:: Stated problem ::
Could you repeat the text of each item below word for word, leaving the pictures out?

:: Listing ::

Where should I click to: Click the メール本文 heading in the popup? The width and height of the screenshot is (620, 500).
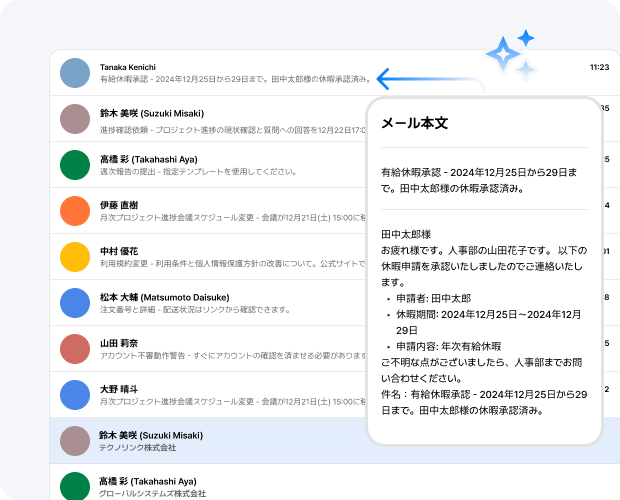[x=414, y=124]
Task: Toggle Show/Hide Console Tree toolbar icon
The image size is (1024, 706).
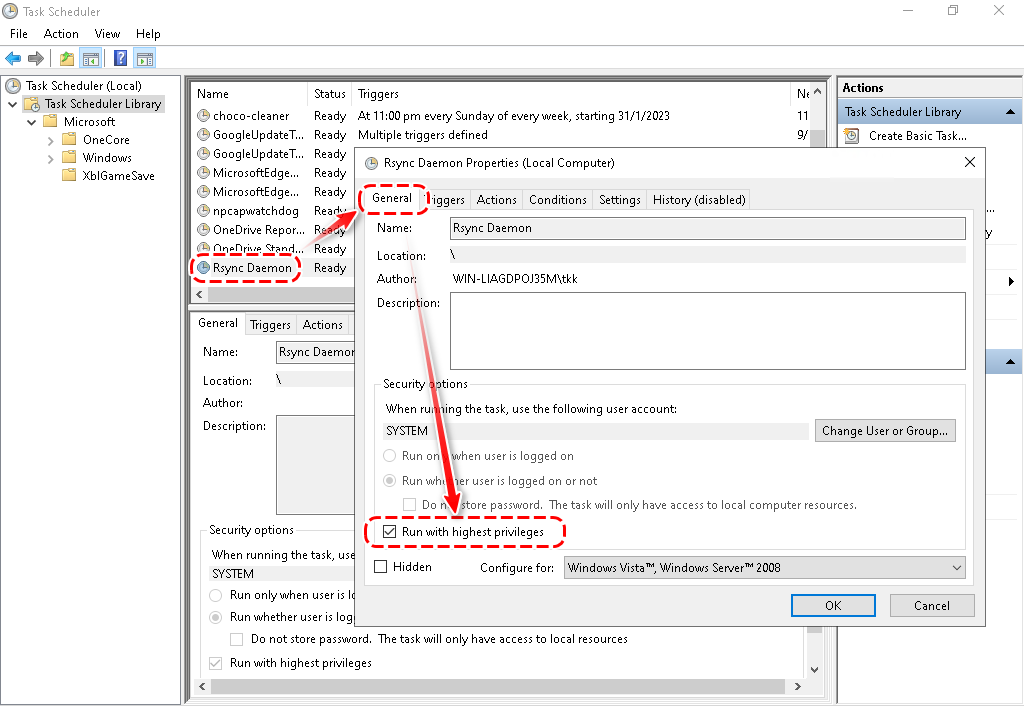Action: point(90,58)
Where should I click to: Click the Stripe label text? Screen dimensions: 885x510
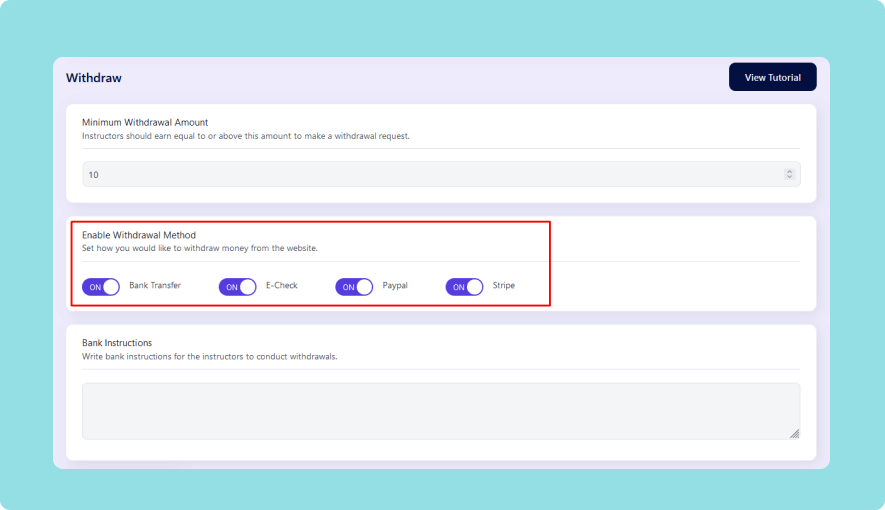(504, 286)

:: Solution for this problem ::
Where should I click to: Click the メール本文 heading in the popup? The width and height of the screenshot is (620, 500).
[x=414, y=124]
Task: Toggle Show/Hide Console Tree toolbar icon
The image size is (1024, 706).
Action: point(90,58)
Where should I click to: Click the Stripe label text? Screen dimensions: 885x510
(504, 286)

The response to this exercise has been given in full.